---------- Source data ----------
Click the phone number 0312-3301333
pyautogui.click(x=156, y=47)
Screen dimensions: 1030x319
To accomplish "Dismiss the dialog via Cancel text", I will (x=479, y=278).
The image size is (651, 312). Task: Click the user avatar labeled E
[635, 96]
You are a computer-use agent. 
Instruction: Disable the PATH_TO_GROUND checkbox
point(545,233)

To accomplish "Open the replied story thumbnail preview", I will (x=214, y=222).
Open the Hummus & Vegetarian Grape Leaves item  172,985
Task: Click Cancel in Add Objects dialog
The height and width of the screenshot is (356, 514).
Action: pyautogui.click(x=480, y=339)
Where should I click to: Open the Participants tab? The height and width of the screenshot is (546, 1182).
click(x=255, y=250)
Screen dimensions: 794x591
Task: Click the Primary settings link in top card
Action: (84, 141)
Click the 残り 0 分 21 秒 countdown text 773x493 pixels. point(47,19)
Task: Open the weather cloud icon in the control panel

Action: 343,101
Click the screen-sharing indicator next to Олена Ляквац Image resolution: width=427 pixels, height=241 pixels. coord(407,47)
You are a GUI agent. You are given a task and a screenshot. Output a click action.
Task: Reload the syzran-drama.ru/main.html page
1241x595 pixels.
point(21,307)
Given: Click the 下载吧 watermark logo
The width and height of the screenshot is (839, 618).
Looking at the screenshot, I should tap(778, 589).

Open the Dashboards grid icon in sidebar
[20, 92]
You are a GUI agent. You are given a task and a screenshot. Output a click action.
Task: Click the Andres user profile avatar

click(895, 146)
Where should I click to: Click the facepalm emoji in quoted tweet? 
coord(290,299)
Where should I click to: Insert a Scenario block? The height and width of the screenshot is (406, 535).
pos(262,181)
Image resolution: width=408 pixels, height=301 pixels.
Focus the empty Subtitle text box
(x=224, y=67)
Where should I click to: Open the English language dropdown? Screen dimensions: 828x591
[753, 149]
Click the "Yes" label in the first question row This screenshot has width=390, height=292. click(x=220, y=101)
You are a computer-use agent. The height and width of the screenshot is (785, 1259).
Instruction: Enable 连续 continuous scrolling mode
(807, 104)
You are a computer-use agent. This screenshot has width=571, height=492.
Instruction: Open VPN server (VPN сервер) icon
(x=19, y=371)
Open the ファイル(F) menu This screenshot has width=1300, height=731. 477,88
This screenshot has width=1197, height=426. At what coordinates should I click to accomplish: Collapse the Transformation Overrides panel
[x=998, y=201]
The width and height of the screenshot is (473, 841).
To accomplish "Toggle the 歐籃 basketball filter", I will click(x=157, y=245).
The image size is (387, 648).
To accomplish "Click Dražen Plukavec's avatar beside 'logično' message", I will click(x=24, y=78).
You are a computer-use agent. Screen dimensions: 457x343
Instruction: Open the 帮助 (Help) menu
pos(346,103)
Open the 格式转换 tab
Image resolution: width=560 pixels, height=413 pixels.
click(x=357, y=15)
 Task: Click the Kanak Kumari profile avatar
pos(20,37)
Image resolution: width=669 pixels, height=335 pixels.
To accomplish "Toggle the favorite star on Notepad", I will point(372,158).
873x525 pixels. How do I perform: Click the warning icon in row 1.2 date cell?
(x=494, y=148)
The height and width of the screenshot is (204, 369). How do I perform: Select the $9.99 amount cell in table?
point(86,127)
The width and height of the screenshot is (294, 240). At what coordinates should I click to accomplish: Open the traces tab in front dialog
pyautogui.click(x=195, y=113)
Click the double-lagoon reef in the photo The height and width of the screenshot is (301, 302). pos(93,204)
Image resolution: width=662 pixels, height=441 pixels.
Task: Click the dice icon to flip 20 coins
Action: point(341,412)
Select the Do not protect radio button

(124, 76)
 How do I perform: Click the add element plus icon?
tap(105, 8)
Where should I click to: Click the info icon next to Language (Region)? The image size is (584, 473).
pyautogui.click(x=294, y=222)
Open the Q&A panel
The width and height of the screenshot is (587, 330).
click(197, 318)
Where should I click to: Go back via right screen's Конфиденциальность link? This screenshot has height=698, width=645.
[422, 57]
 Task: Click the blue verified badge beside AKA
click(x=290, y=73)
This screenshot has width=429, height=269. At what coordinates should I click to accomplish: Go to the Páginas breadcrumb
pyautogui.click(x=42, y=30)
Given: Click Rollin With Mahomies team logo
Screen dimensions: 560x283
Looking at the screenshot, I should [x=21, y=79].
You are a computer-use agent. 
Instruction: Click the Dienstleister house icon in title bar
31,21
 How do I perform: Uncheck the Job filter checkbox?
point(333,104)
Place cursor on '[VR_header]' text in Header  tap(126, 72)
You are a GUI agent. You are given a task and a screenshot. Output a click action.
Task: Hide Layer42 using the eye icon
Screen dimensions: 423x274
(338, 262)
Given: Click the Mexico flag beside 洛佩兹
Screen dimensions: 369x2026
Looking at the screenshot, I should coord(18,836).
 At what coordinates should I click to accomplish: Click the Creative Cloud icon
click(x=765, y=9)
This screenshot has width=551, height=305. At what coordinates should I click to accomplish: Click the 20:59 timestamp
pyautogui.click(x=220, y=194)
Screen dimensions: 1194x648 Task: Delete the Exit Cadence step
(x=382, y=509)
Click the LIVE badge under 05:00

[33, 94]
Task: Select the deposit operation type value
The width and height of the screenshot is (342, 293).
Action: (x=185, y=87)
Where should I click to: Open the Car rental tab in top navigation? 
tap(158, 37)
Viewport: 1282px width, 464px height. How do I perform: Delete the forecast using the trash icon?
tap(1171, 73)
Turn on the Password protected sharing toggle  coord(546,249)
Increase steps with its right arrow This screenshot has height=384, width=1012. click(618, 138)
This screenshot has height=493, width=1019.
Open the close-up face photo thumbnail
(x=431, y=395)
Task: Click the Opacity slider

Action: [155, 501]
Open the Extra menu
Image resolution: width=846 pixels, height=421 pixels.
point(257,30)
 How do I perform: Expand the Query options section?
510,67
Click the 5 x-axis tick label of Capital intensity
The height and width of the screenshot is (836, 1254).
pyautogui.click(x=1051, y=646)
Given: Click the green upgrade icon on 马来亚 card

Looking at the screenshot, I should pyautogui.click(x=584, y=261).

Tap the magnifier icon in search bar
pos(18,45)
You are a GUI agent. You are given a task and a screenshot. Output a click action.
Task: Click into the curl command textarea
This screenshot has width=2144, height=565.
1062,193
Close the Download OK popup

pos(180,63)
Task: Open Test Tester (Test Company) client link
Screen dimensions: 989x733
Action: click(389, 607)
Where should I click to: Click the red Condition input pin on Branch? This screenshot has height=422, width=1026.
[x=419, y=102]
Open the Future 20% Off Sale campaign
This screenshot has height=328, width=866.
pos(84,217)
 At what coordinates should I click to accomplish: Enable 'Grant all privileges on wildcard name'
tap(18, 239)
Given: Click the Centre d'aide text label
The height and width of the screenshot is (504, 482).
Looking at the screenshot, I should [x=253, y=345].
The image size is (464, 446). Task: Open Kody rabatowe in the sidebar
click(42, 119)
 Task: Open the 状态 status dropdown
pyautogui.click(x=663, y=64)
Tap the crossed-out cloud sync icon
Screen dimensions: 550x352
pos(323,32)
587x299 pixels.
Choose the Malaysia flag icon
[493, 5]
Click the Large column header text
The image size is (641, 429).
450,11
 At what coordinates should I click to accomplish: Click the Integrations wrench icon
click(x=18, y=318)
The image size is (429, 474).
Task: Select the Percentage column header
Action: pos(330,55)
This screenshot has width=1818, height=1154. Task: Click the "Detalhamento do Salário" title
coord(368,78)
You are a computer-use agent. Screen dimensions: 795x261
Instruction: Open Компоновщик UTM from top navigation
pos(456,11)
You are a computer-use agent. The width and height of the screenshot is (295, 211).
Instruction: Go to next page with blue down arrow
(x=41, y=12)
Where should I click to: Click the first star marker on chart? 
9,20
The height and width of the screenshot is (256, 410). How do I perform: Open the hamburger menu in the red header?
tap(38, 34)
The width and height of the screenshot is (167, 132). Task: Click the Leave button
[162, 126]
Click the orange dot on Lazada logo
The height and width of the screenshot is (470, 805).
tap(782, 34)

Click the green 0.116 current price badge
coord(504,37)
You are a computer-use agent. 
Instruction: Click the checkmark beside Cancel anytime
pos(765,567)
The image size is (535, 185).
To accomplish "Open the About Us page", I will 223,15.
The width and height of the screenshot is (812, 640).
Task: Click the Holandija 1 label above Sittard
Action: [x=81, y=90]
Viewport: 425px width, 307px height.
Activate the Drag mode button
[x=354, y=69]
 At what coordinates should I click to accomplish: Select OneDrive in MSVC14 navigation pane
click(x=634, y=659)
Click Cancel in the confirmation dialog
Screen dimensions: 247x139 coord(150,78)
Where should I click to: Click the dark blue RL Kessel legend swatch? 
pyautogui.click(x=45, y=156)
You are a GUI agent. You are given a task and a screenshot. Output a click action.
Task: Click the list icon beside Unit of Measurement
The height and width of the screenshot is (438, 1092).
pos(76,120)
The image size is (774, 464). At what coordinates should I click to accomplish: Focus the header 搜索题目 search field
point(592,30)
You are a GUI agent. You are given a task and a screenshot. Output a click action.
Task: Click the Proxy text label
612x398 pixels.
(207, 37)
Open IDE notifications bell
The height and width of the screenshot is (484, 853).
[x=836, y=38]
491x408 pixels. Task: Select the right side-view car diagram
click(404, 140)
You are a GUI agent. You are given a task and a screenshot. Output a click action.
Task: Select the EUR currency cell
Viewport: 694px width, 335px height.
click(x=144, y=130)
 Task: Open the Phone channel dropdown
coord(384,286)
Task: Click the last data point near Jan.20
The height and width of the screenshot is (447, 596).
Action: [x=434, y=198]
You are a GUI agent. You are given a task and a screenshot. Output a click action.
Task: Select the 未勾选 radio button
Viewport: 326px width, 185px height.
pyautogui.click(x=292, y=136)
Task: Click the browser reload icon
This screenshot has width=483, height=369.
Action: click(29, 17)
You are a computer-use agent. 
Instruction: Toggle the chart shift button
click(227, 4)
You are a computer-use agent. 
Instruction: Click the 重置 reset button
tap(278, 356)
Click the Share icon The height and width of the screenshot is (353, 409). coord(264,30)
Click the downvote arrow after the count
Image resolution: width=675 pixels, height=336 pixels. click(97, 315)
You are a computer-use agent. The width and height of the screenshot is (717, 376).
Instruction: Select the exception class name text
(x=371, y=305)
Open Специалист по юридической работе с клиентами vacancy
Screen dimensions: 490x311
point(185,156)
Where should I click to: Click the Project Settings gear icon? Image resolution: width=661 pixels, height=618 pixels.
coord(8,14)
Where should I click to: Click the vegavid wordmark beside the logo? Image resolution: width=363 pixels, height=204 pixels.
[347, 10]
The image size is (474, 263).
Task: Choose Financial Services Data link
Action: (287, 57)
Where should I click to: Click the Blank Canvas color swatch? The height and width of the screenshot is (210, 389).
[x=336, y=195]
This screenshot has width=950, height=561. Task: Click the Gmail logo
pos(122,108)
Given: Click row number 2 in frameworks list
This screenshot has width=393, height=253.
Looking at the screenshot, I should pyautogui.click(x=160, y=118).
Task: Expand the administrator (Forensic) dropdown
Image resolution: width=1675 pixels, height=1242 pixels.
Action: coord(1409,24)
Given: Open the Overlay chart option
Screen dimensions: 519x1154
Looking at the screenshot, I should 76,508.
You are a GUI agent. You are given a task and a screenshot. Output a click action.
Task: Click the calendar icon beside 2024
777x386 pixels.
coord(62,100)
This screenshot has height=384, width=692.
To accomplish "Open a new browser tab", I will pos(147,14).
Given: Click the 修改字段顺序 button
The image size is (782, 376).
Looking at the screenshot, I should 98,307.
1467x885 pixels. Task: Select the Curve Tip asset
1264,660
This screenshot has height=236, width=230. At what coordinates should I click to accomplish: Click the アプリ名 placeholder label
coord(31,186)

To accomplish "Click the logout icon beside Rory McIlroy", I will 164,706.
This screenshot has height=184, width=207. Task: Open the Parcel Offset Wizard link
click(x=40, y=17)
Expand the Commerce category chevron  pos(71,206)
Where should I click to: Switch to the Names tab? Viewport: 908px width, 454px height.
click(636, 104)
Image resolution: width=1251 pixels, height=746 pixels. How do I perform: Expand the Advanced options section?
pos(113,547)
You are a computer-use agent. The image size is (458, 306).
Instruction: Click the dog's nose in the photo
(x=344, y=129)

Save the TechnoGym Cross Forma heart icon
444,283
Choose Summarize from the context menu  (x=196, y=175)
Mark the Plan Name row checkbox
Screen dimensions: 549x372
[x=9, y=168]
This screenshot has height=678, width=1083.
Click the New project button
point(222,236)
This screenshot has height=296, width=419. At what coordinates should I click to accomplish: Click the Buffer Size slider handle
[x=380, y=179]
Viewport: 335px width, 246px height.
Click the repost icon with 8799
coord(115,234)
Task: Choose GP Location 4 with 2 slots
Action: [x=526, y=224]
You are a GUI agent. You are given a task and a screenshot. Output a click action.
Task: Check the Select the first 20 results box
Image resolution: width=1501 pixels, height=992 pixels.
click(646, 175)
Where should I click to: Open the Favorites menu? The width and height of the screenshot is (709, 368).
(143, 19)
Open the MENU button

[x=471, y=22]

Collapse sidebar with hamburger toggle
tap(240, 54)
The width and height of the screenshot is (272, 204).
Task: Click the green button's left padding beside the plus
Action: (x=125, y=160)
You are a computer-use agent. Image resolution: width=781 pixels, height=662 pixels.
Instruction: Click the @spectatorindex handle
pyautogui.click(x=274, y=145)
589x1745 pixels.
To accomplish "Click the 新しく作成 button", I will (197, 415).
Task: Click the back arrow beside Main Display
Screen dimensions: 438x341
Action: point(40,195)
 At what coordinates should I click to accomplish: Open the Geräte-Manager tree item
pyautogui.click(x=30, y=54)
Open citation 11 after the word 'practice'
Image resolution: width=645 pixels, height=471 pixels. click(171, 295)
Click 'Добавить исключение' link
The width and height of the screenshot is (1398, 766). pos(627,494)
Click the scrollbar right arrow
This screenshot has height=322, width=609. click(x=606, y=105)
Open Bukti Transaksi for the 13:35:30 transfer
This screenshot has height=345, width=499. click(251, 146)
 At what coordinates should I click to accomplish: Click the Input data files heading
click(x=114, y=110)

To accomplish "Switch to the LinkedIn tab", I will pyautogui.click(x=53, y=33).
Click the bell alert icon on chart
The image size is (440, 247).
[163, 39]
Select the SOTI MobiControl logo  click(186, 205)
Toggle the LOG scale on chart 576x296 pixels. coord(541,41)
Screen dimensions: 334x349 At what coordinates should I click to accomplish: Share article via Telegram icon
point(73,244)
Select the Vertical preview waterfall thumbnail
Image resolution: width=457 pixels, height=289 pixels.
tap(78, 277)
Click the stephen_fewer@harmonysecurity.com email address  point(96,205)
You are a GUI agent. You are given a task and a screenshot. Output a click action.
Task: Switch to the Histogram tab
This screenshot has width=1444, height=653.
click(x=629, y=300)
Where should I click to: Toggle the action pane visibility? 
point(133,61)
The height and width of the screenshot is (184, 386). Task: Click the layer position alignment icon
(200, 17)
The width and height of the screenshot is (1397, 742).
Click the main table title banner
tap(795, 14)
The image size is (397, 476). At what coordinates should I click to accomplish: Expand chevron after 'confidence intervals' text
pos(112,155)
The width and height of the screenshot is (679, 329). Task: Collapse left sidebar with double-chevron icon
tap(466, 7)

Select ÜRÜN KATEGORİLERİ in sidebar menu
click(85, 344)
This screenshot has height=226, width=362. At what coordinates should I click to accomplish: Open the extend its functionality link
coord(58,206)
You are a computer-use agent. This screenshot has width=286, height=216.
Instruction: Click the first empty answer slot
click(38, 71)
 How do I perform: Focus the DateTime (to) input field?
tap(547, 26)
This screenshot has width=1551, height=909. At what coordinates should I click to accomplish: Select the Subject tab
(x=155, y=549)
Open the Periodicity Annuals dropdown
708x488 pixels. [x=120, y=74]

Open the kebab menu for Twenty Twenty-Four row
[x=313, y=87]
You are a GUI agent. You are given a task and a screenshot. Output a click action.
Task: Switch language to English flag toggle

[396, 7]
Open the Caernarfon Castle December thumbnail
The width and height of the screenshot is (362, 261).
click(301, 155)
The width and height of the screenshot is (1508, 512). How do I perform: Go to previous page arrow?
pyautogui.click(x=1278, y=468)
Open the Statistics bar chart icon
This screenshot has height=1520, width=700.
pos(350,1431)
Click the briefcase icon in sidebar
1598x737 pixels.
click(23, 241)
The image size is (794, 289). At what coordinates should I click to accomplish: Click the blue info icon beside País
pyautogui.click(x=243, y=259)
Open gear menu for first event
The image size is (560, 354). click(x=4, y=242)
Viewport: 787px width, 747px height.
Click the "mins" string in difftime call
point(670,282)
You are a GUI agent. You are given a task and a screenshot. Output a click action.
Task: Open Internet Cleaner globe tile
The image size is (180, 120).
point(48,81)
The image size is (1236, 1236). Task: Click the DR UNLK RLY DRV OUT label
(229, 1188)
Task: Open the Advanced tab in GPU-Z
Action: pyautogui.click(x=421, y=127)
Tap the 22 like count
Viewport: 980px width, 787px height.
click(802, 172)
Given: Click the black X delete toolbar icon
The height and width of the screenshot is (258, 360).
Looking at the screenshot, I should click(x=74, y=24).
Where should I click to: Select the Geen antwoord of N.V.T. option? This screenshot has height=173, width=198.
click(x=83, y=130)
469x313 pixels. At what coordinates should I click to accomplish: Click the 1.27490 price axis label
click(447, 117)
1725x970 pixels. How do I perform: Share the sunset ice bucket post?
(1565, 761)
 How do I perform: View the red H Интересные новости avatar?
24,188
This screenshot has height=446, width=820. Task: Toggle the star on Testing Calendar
----------
→ Task item: If a line in the data above holds the string "list", copy it.

→ Exercise result:
Task: Click the list icon beside Unit of Measurement
Given: Click row number 2 in frameworks list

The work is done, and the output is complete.